The D compiler prohibits you from using the & operator to obtain pointers to DTrace objects such as associative arrays, built-in functions, and variables. You're prohibited from obtaining the address of these variables so that the DTrace runtime environment is free to relocate them as needed between probe firings . In this way, DTrace can more efficiently manage the memory required for programs. If you create composite structures, it's possible to construct expressions that retrieve the kernel address of DTrace object storage. Avoid creating such expressions in D programs. If you need to use such an expression, don't rely on the address being the same across probe firings.

Pointers and Address Spaces

A pointer is an address that provides a translation within some virtual address space to a piece of physical memory. DTrace runs D programs within the address space of the OS kernel itself. The Linux system manages many address spaces: one for the OS kernel itself, and one for each user process.
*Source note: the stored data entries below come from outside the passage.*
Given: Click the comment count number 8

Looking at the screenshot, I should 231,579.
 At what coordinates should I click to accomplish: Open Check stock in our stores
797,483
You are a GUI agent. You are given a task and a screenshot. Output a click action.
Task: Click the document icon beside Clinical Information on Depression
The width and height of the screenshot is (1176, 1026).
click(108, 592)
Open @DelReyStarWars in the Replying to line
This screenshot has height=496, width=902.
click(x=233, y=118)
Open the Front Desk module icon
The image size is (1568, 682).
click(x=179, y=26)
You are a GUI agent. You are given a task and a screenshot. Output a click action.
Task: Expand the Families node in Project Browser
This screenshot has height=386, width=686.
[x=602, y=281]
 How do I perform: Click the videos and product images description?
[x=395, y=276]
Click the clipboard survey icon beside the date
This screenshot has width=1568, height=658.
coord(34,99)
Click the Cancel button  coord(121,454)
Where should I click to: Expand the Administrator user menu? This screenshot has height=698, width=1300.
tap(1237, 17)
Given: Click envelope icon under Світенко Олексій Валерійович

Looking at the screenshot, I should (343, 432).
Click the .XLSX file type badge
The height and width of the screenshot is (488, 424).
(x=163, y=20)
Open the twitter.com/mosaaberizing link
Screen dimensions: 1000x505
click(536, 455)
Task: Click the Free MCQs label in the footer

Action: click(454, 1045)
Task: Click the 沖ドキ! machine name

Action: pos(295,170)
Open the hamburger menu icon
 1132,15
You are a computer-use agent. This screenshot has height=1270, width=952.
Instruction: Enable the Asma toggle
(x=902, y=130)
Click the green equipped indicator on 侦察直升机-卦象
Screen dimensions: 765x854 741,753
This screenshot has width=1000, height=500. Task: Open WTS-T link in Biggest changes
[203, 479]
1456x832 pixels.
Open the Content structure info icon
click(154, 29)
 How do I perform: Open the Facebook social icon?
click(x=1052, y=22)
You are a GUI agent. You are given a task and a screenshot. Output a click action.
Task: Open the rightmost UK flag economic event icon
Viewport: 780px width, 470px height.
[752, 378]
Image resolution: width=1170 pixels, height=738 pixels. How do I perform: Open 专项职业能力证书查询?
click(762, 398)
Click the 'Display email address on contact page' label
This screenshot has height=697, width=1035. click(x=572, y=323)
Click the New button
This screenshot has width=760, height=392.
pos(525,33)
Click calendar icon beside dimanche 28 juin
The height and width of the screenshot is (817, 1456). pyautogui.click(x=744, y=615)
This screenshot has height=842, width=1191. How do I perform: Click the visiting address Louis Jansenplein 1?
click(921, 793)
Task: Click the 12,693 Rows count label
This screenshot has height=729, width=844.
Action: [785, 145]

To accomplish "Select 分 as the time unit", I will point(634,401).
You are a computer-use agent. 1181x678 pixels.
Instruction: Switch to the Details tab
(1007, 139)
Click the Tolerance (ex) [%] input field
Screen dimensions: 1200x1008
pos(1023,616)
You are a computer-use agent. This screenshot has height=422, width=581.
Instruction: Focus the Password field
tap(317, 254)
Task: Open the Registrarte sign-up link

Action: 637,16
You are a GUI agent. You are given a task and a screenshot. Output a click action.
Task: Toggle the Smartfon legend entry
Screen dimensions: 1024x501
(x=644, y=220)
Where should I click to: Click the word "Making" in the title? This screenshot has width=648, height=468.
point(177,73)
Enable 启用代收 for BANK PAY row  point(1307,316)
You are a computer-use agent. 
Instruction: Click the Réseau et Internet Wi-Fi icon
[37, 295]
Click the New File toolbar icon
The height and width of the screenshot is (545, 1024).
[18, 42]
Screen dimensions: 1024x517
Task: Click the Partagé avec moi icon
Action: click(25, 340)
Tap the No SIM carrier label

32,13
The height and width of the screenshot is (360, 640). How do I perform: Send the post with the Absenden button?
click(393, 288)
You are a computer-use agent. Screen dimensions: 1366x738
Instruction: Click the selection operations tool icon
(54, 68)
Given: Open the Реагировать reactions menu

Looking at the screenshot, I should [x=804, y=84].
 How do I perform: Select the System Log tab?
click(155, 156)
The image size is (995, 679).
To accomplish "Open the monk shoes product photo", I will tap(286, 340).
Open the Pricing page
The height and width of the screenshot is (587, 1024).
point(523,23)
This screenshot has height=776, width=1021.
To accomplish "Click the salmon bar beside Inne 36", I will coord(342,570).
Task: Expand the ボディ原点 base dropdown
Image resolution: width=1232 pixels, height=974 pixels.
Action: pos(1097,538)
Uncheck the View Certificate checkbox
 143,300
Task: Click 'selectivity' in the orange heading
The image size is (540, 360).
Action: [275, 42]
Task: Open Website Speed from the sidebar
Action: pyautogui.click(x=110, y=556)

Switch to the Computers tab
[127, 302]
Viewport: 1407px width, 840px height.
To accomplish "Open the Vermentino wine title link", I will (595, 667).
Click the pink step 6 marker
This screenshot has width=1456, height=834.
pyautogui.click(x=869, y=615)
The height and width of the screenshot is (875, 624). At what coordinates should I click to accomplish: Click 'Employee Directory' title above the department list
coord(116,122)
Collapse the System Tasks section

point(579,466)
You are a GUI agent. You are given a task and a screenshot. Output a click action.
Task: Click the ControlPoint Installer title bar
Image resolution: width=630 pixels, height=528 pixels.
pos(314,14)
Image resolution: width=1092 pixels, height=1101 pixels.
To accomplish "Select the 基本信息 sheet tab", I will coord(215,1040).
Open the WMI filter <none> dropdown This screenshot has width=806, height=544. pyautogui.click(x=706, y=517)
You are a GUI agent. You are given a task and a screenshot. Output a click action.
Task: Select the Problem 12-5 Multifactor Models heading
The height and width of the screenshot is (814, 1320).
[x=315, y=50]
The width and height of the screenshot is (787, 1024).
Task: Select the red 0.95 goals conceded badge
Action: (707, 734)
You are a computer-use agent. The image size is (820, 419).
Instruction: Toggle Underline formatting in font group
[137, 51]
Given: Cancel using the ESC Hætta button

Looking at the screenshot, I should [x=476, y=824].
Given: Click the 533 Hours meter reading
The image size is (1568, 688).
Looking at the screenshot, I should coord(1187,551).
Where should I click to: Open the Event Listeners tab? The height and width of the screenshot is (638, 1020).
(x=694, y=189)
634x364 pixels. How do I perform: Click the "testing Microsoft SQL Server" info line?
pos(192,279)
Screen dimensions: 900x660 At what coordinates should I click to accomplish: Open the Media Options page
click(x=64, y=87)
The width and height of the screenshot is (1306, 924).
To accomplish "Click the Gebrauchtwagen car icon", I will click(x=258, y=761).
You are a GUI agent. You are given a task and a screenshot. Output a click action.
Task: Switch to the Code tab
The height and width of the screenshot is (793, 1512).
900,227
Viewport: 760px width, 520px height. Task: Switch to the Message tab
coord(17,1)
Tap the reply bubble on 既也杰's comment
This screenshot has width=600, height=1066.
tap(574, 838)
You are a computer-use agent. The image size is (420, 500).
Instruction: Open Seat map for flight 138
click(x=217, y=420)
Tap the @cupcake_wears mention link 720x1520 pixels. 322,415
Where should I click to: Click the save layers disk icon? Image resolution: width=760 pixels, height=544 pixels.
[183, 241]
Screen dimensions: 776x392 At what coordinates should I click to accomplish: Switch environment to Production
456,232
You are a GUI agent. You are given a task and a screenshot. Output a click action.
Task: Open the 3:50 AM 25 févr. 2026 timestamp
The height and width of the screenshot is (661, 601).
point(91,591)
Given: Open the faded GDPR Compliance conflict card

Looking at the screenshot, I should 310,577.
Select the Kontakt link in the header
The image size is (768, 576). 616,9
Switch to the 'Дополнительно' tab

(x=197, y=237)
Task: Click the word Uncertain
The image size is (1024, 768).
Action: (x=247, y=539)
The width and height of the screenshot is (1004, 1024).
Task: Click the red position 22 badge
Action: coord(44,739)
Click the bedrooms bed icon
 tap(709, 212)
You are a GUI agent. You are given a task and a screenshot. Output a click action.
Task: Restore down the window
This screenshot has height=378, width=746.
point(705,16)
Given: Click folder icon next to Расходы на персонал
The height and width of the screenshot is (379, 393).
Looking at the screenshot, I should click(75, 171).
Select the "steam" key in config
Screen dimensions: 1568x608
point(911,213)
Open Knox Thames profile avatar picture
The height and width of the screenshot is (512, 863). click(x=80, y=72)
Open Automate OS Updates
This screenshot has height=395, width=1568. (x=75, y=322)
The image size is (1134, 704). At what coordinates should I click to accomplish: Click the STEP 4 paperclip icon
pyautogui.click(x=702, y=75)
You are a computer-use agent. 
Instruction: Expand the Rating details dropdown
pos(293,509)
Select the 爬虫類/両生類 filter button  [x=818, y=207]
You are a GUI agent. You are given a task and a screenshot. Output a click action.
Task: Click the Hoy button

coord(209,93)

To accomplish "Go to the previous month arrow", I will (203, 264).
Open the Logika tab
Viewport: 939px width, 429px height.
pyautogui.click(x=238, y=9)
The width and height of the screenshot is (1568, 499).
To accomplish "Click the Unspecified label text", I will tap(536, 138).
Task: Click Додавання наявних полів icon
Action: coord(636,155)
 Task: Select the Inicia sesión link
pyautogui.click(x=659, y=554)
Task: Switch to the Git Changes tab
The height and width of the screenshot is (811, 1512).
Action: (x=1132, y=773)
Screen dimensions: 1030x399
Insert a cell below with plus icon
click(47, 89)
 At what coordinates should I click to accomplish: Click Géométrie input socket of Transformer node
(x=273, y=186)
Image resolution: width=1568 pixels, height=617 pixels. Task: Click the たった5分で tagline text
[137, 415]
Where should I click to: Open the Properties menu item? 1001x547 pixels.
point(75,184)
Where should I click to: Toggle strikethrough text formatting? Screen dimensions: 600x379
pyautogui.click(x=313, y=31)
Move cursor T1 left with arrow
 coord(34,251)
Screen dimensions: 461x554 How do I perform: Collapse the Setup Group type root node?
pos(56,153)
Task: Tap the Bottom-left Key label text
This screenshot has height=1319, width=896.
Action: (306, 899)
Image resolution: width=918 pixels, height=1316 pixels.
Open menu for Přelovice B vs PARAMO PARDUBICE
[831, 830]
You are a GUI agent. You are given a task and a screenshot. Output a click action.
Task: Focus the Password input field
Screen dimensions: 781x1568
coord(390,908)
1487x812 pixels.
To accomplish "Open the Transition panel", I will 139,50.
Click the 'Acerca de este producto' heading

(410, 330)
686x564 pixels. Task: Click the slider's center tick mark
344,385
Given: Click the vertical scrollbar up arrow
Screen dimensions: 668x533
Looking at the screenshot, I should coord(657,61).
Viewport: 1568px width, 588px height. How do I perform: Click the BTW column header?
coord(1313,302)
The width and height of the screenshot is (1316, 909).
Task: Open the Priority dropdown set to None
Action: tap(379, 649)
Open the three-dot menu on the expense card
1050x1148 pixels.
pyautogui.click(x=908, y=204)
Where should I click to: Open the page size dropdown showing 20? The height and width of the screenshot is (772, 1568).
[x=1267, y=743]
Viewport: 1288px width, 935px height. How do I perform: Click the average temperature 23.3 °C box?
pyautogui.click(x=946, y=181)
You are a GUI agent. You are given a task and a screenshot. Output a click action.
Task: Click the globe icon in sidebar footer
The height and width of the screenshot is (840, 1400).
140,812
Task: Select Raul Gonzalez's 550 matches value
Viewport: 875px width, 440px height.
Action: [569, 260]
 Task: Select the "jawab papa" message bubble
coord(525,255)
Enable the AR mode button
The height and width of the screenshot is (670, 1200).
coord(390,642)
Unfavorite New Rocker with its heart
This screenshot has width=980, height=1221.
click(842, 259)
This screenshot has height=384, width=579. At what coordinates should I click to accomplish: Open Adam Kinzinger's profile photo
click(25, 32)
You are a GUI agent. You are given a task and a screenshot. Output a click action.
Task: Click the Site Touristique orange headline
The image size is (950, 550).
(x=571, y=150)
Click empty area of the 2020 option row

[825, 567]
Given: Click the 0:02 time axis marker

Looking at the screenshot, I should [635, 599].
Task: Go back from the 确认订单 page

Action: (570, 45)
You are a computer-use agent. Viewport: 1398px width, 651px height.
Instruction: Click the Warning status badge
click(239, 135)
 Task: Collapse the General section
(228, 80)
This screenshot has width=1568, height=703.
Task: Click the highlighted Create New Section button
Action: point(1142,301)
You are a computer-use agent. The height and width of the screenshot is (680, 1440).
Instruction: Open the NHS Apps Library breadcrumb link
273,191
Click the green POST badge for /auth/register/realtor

Because each address space provides the illusion that it can access all the memory on the system, the same virtual address pointer value can be reused across address spaces, but translate to different physical memory. Therefore, when writing D programs that use pointers, you must be aware of the address space corresponding to the pointers you intend to use.

For example, if you use the syscall provider to instrument entry to a system call that takes a pointer to an integer or array of integers as an argument, such as, pipe(), it would not be valid to dereference that pointer or array using the * or [] operators because the address in question is an address in the address space of the user process that performed the system call. Applying the * or [] operators to this address in D would result in kernel address space access, which would result in an invalid address error or in returning unexpected data to the D program, depending on whether the address happened to match a valid kernel address.

To access user-process memory from a DTrace probe, you must apply one of the copyin, copyinstr, or copyinto functions. To avoid confusion, take care when writing D programs to name and comment variables storing user addresses appropriately. You can also store user addresses as uintptr_t so that you don't accidentally compile D code that dereferences them..